*Your assignment:* Every record that follows should be written out word for word; the pictures stay out.

►

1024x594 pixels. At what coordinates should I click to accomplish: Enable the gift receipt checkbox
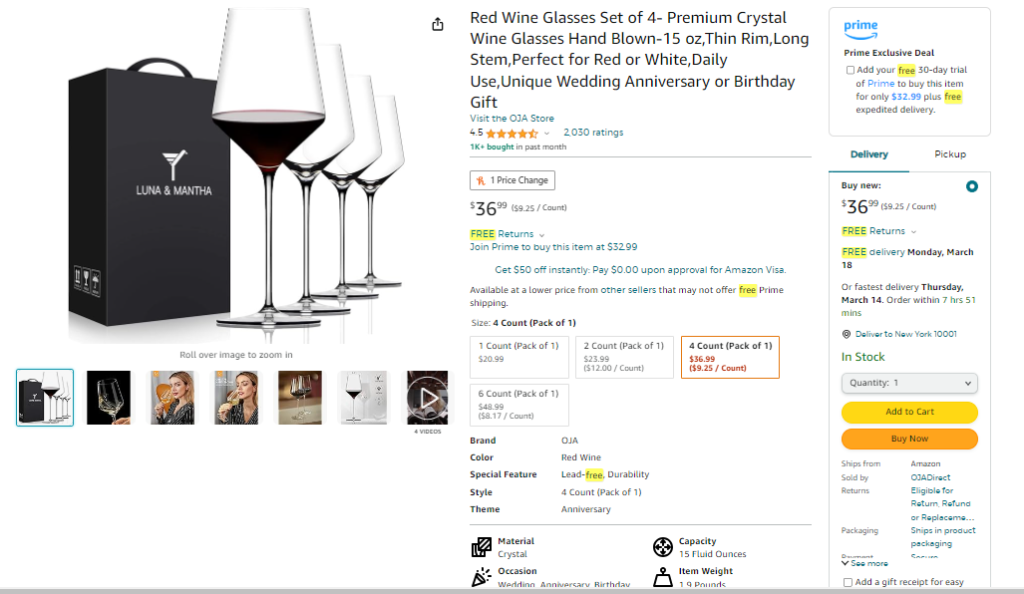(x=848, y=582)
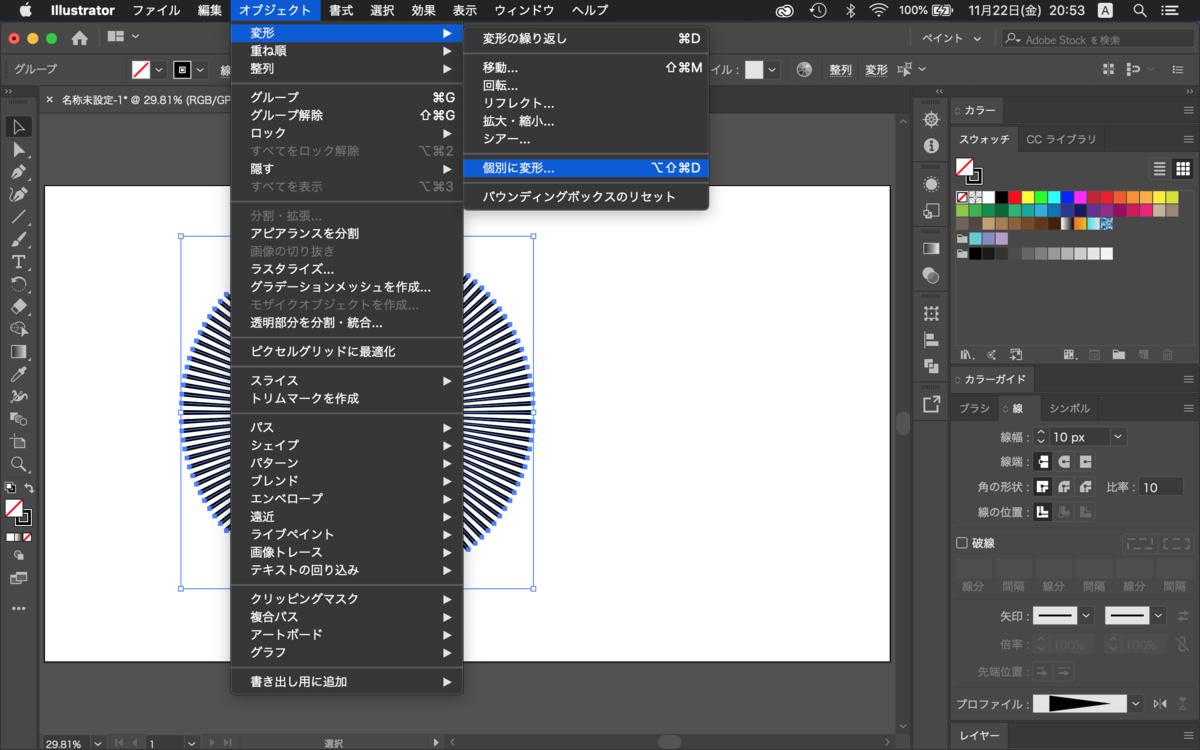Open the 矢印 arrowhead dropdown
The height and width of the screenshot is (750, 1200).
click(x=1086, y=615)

◄

*Finished exercise:*
1024x594 pixels. At what coordinates should I click to accomplish: Enable the gift receipt checkbox
(x=848, y=582)
Open the 矢印 arrowhead dropdown
The height and width of the screenshot is (750, 1200).
click(x=1086, y=615)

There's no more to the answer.